A cross-section of players in the digital asset industry believes it needs strategic regulations across all sectors to bring up dwindling confidence among investors.
The New York State Department of Financial Services (NYDFS) has released a new cryptocurrency regulation for banks and other financial institutions in its jurisdiction. The new guideline gives banks a 90-day window to submit a business plan to the authorities before dealing with digital asset firms.
As more banks and institutions delve into digital assets, the guideline will act as checks to monitor their investments and levels of exposure. The business plan submitted must be detailed, capturing key areas to enable the DFS to carry out consumer protection analysis, corporate governance, and oversight, as well as risk analysis.
The hallmark of this new move, according to the NYDFS, is to protect consumers’ “hard-earned money” in the wake of the FTX collapse.
“It is critical that regulators communicate in a timely, transparent manner about the evolution of our regulatory approach,” NYDFS Superintendent Adrienne A. Harris highlighted in a statement issued by the department.
The NYDFS, in a statement, said that the regulation is final as it deals with essential issues in protecting users but promised to continue engaging with stakeholders in the industry to make better laws.

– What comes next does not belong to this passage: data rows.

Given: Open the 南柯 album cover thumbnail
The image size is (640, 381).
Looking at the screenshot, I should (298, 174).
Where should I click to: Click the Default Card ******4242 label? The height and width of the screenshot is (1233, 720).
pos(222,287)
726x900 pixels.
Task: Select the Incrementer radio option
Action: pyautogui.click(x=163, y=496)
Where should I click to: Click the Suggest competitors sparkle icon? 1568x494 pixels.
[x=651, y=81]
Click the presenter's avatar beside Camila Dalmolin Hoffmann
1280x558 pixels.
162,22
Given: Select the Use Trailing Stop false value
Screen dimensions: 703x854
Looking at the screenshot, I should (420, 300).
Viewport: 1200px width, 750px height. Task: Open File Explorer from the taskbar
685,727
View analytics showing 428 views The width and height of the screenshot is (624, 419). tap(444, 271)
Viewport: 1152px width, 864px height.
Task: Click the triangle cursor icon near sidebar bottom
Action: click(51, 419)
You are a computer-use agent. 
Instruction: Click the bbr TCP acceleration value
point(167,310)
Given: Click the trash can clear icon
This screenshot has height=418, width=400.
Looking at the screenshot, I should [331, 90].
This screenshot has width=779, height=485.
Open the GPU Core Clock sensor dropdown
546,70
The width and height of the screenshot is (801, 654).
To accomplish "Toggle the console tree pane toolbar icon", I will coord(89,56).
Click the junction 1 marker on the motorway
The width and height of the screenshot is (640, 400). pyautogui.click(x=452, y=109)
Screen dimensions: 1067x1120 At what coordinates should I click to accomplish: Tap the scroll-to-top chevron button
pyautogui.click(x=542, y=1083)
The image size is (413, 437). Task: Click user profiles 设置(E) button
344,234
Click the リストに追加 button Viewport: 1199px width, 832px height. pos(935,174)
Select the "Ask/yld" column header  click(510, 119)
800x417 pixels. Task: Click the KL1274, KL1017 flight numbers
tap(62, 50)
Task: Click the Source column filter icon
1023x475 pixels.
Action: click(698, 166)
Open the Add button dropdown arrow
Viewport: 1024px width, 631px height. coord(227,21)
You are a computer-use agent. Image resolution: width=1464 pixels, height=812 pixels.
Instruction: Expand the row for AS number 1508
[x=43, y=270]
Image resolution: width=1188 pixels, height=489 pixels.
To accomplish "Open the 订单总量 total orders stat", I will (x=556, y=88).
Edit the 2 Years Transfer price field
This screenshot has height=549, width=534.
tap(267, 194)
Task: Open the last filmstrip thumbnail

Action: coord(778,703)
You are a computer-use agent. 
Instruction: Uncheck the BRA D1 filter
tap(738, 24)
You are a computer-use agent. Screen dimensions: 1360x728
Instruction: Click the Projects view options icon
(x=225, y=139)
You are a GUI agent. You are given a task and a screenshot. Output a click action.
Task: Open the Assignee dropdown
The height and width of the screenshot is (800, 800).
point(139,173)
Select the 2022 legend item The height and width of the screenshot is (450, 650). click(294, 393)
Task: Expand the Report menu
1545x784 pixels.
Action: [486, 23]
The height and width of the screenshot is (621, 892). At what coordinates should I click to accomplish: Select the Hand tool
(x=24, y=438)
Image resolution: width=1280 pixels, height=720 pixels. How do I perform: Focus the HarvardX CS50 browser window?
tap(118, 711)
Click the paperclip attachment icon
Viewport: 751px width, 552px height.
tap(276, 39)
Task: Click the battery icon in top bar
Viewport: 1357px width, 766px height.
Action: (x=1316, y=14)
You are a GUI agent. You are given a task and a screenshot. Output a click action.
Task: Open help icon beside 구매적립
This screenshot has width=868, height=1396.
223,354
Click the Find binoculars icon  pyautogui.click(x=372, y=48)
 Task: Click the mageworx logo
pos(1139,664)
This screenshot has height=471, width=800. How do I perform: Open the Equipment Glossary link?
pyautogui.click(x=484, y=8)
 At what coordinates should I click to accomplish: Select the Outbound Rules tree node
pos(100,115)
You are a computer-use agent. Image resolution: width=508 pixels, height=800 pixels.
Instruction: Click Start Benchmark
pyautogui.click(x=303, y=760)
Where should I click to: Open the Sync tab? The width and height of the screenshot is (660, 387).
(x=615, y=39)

More regulations to follow
As New York releases a new guideline for banks, several jurisdictions within and outside the United States are pushing for broader and more robust cryptocurrency regulations to prevent a repeat of FTX. At the FTX hearing yesterday, Kevin O’Leary, executive producer of Shark Tank, and Sen. Cynthia Lummis stressed the need for more regulation to “save the industry.”
The Deputy Secretary US Treasury, Wally Adeyemo, has called for more international cooperation to regulate the industry, which will promote stability and prevent the illegal use of digital assets.
Across industry spaces, users’ and investors’ confidence went a step back following the FTX issue, leading to widespread fear, uncertainty, and doubt (FUD). As new and tighter regulations begin to take effect, it creates a ripple effect of increasing investor confidence and pushing back FUDs in users in the long run.